Palacephala erichsoni

Scientific classification
- Kingdom: Animalia
- Phylum: Arthropoda
- Class: Insecta
- Order: Coleoptera
- Suborder: Polyphaga
- Infraorder: Scarabaeiformia
- Family: Scarabaeidae
- Genus: Palacephala
- Species: P. erichsoni
- Binomial name: Palacephala erichsoni (Klug, 1855)
- Synonyms: Clitopa erichsoni Klug, 1855 ; Periclitopa erichsoni ;

= Palacephala erichsoni =

- Genus: Palacephala
- Species: erichsoni
- Authority: (Klug, 1855)

Species of beetle

Palacephala erichsoni is a species of beetle of the family Scarabaeidae. It is found in Mozambique.

== Description ==
Adults reach a length of about 15 mm.
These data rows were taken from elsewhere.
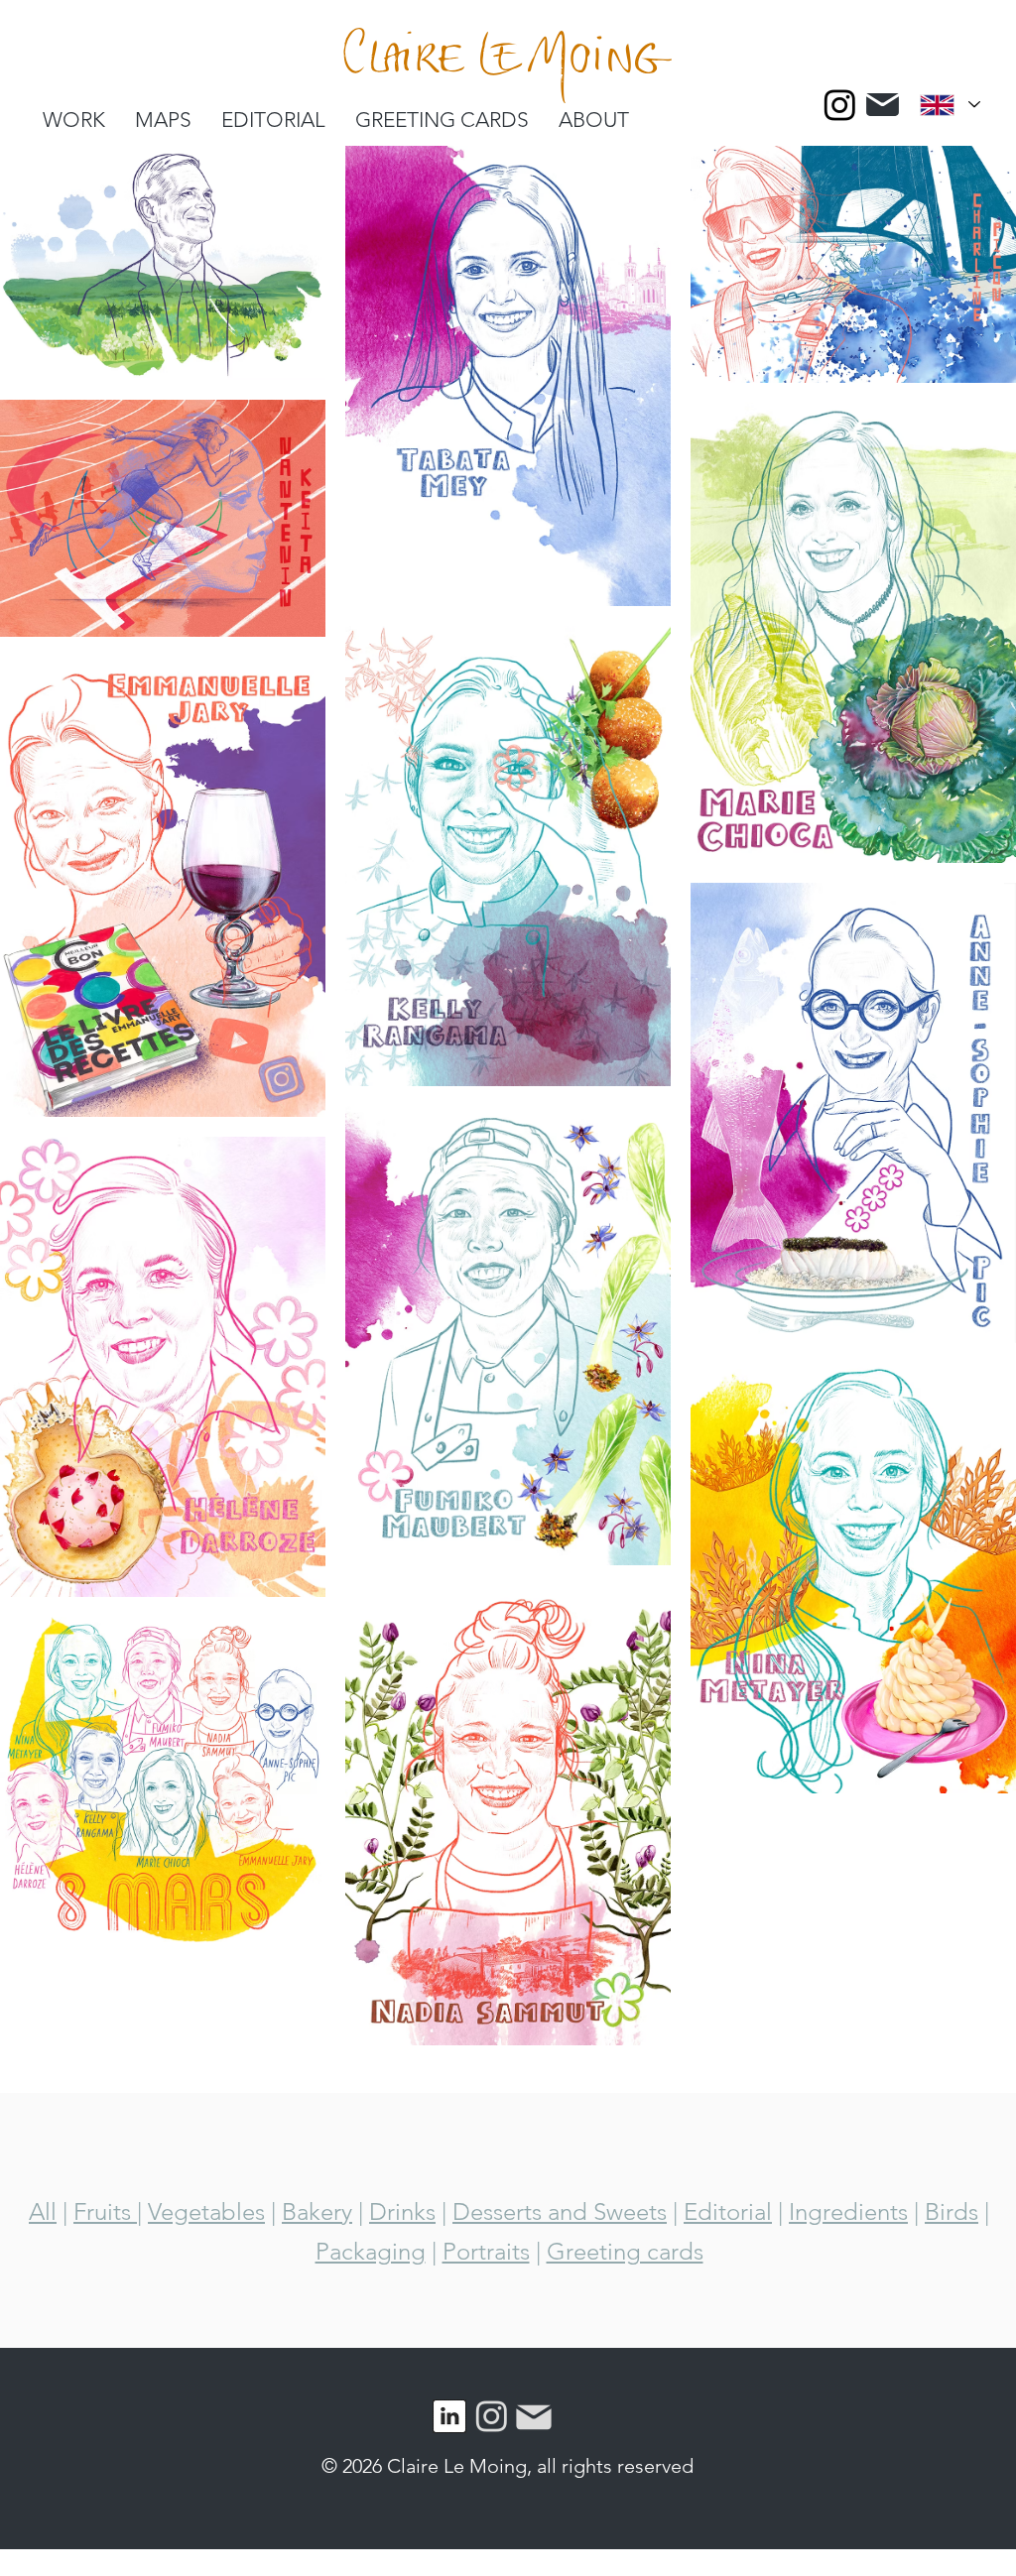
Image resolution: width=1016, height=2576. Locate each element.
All (43, 2211)
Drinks (402, 2211)
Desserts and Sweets (559, 2211)
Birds (951, 2211)
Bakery (317, 2211)
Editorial (728, 2211)
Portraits (486, 2251)
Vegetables (206, 2211)
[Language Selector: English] (949, 104)
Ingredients (848, 2211)
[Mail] (882, 104)
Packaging (371, 2251)
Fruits (105, 2211)
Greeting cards (625, 2251)
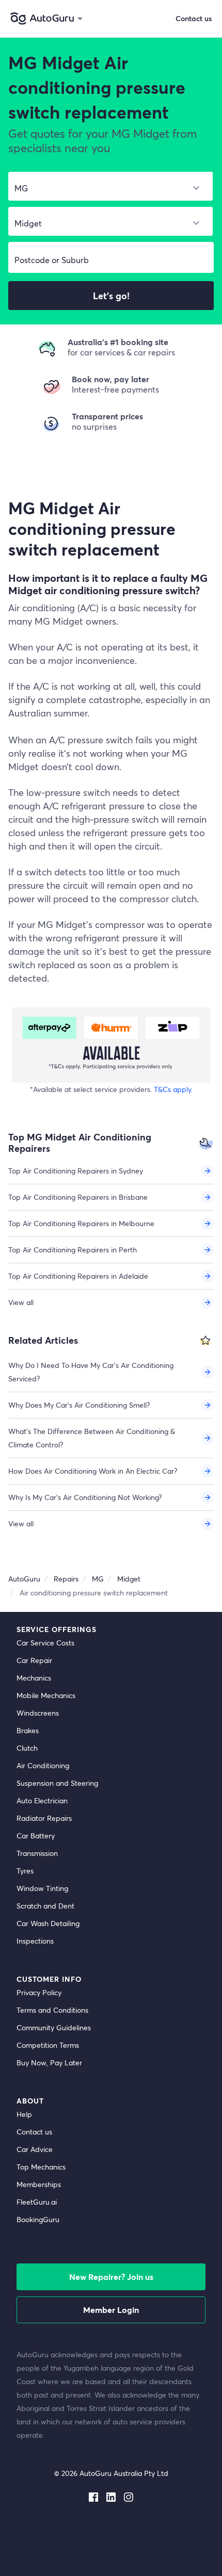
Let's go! (111, 295)
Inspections (35, 1941)
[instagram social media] (128, 2495)
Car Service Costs (45, 1643)
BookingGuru (38, 2219)
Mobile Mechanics (46, 1695)
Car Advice (35, 2149)
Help (24, 2114)
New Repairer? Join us (111, 2276)
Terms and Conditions (52, 2010)
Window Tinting (42, 1888)
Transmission (37, 1853)
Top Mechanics (41, 2167)
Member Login (111, 2309)
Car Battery (36, 1835)
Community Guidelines (54, 2027)
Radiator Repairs (44, 1818)
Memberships (39, 2184)
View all (21, 1302)
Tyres (25, 1871)
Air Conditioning (43, 1765)
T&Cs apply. (173, 1089)
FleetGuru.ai (37, 2202)
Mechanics (34, 1678)
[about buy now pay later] (111, 1045)
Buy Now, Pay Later (49, 2062)
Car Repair (34, 1660)
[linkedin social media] (111, 2495)
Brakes (28, 1730)
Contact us (34, 2132)
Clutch (27, 1748)
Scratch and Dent (45, 1906)
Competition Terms (48, 2045)
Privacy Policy (39, 1992)
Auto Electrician (42, 1800)
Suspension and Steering (57, 1783)
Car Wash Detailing (48, 1923)
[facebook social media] (93, 2495)
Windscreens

The upper side is dark brown, and with the exception of the clypeus densely punctured, the frontal part is excavated, sharply edged in front by a straight, prominent transverse keel and divided from the vertex by a lower keel. The clypeus is smooth, projecting in an inclined direction, with the margin reflexed. The antennae are reddish and the head and pronotum are wrinkled, densely grey-haired, more lightly rugose and hairy on the elytra, which are of a redder colour. The sternum and legs are dark brown like the head and pronotum and similarly hairy. The abdomen brownish-yellow, lightly rugose and hairy.